== Using the information ==
[1] In the text on child travel safety, what city is the reader's home said to be in?
[2] Transcribe the part of the text on child travel safety that opens with the words "Will your trip" and closes with "during the trip?".
[3] Pick up the text on child travel safety after its last sentence and continue it.

== Extract to read ==
↓
Allowing your child – whether five or fifteen years old – to travel with another person or family can be a very intimidating decision. It is important to ask the right questions, especially those pertaining to the actual child travel. Thousands of kids are injured in car accidents every year and a scary percentage of those do not survive the accidents. This is not a matter to be taken lightly, so before your child leaves your Saint Petersburg home, ask the right questions to try better to ensure child travel safety.
Do you have a booster seat or car seat made to fit my child?
Have those car seats been involved in an accident (with or without a child in them)?
Would you prefer that I provide a seat for my child?
Are you familiar with how to strap a child into a car seat or booster seat?
Have you planned any in-car activities to occupy my child while you drive?
Will you be making stops during your trip? If so, how often?
Are you comfortable taking my child to the bathroom, if he or she needs to stop during your trip?
How do you expect those bathroom trips to work?
Do you know how to administer my child’s emergency medication, if necessary?
Will your trip involve any nighttime travel?
Will anyone else be driving while my child is in the vehicle?
Do you have all of my contact information in your phone?
Do you also have that information somewhere else, in case your phone should be misplaced?
Have you been charged with any traffic violations recently? If so, what were they?
Will you be talking on the phone, or using your phone for any other purpose during the trip?
If you stop to get something to eat, will you be consuming any alcohol? If so, is there a designated driver ready to take over for you?
What is your plan if my child suddenly becomes homesick or upset?
Would you like me to pack snacks or beverages for my child?
Will you allow my child to eat or drink in your vehicle?
How long will it take you to reach your intended destination?
↑
(Items listed in a dataset)
↓
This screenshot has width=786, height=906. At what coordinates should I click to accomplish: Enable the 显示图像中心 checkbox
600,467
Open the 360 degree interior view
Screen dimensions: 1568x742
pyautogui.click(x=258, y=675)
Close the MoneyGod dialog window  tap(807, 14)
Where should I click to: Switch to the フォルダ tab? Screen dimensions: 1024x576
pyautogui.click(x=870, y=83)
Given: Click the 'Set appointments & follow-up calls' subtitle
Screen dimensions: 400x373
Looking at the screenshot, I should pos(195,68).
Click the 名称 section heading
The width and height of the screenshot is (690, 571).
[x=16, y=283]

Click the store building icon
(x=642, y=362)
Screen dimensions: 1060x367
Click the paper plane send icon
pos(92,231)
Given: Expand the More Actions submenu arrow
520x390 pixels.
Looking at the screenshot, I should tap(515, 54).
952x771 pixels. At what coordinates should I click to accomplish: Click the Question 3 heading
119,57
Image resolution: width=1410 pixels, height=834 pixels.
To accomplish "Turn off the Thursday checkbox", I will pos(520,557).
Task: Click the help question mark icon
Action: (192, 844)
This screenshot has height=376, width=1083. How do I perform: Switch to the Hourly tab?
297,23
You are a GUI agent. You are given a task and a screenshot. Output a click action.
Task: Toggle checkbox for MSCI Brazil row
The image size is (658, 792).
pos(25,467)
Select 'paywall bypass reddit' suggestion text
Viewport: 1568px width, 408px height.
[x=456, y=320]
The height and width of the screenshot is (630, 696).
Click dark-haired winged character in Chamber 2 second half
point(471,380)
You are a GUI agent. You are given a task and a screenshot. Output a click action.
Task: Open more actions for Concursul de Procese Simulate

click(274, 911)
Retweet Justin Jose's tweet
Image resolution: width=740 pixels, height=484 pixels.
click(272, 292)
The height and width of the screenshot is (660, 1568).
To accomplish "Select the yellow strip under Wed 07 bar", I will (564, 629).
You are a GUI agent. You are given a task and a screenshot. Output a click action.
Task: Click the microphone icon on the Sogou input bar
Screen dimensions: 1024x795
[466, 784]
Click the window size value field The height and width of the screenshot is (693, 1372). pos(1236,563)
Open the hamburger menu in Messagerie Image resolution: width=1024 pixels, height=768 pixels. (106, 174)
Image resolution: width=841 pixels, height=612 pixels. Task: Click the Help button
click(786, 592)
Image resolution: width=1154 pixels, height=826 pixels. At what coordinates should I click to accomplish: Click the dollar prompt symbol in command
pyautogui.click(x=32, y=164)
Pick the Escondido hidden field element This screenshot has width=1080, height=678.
↑
== Answers to this exercise ==
[1] Saint Petersburg

[2]
Will your trip involve any nighttime travel?
Will anyone else be driving while my child is in the vehicle?
Do you have all of my contact information in your phone?
Do you also have that information somewhere else, in case your phone should be misplaced?
Have you been charged with any traffic violations recently? If so, what were they?
Will you be talking on the phone, or using your phone for any other purpose during the trip?

[3]
When can I expect you to return to St. Petersburg?
Will you bring my child back to my home, or will he or she need a ride from another location?
Do you have an emergency kit in the car, in case something should go wrong?
Do you have my child’s medical information and insurance information, in case he or she should need emergency care?
How can I reach you during your trip?
As mentioned above, allowing a child to ride with and travel with others is a very big decision. Take the time to consider the advantages and disadvantages. How well do you know this person? Can you trust him or her as a caregiver and a driver? Is your child mature enough to take such a trip? Often, a large part of the trust must be placed upon your child’s shoulders. If he or she is comfortable speaking up when things are not going right, then it will give you more peace of mind. For instance, educate your child on the dangers of drinking and driving, and texting while driving, so he or she will say something if that occurs when you are not there to defend against it.
If your child is harmed as a result of another person’s negligence, you do have the right to consult a personal injury attorney. However, while lawyers can help you recover monetary damages, they cannot restore your child’s health, if he or she is seriously injured in a car accident.